On ne sait quel crédit accorder à l’ancien député et révérend étasunien Walter Fauntroy, un Noir qui se dit avoir été proche de Martin Luther King, qui aurait vu des commandos français et danois infiltrer des localités lybienne, et « faire le ménage » tant parmi les loyalistes que les rebelles, avant de créditer les « bons rebelles » du succès de leurs opérations menées en toute autonomie. Walter Fauntroy aurait été porté disparu un mois en Libye, mais protégé par la Croix rouge internationale. Il se trouvait à l’hôtel Rixos de Tripoli fin août dernier.

L’aéronavale française opère chaque nuit sur Syrte. Les forces « révolutionnaires » attendent. Ou progressent aux portes de la Vallée Rouge (70 km de Syrte, à l’est). Il n’y aura pas, à terme, que des « loyalistes » à s’en souvenir. Selon la Pravda, des civils sont tirés du ciel comme des lapins en essayant de secourir d’autres victimes civiles (éditorial de Lisa Karpova). C’est discutable. Pour le moment, à Beni Walid, qui bénéficierait d’un sursis jusqu’à vendredi pour se rendre, ce n’est pas le cas et l’Otan affirme n’avoir visé que des chars et des véhicules armés à Syrte.

Il y aurait eu 20 000 missiles pouvant être tirés par un seul lanceur portable en Libye.
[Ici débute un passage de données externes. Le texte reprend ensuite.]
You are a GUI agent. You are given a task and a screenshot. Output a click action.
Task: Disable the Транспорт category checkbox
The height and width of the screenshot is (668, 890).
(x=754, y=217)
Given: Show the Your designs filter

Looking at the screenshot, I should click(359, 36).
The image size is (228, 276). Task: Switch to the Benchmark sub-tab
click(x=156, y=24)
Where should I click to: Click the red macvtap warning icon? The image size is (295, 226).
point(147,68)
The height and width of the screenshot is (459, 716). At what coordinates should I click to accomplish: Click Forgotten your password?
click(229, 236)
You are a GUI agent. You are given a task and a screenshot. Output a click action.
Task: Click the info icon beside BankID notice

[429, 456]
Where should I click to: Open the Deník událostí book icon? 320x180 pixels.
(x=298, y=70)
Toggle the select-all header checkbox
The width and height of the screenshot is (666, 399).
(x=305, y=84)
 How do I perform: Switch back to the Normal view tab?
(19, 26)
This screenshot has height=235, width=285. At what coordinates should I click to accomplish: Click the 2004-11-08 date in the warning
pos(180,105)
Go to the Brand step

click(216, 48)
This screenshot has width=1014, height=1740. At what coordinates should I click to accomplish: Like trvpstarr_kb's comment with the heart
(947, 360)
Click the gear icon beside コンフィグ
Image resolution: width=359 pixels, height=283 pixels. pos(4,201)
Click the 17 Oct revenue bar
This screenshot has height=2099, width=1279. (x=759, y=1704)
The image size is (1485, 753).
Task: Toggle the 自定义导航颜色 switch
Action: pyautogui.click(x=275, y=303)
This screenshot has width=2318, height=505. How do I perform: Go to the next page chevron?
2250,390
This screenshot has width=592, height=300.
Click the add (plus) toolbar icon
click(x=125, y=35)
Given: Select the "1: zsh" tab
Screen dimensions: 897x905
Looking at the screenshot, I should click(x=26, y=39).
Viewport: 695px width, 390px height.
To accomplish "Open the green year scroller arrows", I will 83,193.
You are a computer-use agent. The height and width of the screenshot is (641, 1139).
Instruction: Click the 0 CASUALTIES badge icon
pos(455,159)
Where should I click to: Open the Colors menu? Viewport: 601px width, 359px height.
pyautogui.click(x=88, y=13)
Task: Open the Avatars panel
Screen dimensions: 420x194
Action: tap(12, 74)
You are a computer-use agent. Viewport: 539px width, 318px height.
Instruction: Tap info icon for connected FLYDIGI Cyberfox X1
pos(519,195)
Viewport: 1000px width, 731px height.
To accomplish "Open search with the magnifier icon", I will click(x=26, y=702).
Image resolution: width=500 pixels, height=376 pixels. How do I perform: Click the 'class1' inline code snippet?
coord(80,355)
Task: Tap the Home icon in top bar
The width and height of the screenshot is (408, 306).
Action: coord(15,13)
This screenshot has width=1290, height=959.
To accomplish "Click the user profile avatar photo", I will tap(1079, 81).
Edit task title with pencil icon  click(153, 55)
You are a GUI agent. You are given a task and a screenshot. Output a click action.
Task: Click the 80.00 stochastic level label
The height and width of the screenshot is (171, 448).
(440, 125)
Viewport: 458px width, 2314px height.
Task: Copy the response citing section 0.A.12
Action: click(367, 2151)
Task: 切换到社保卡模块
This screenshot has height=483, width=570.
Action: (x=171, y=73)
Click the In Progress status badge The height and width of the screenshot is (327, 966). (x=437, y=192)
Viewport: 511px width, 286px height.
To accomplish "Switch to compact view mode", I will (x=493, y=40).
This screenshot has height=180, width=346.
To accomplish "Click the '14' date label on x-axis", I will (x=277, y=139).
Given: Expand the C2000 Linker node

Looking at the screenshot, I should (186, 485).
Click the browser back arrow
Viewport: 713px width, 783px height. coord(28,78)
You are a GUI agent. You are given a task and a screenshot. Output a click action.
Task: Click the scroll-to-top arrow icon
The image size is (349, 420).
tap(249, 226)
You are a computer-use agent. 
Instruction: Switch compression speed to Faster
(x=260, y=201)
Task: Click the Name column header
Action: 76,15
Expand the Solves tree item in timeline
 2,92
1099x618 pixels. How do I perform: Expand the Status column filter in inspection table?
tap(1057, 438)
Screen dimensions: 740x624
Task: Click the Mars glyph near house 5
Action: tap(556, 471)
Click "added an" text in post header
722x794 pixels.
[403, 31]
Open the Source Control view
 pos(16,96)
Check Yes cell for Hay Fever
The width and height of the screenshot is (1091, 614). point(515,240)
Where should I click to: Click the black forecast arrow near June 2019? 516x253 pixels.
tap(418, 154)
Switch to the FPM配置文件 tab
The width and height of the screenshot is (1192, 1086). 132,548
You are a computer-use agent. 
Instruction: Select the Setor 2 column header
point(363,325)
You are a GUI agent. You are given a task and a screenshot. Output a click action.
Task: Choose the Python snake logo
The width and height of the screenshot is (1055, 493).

On ne sait plus trop combien s’y trouvent encore. Ils pourraient se retrouver pour partie dans toute la zone, mais aussi en Afghanistan, en Palestine, en Iran. En Iraq, des missiles avaient dû être rachetés.

Pendant ce temps, Amos Yadlin, ex-chef des services secrets israéliens, considère que Bashar Assad a reçu un « permis de tuer » de la part des puissances occidentales. Dans un entretien donné au Washington Post, il estime que le président syrien pourra continuer de s’appuyer sur les chrétiens, les druzes et les Kurdes, ainsi que sur la majorité de la classe moyenne. L’Iraq, et à présent la Libye, servent autant d’arguments aux deux camps que de repoussoirs.

Il faudra attendre 2013 pour que la Libye retrouve son niveau de production pétrolière. Ou davantage. Il n’est pas sûr qu’il soit aussi facile de négocier des contrats fiables, non révocables et durables, avec la future Libye qu’avec la Tunisie ou l’Égypte…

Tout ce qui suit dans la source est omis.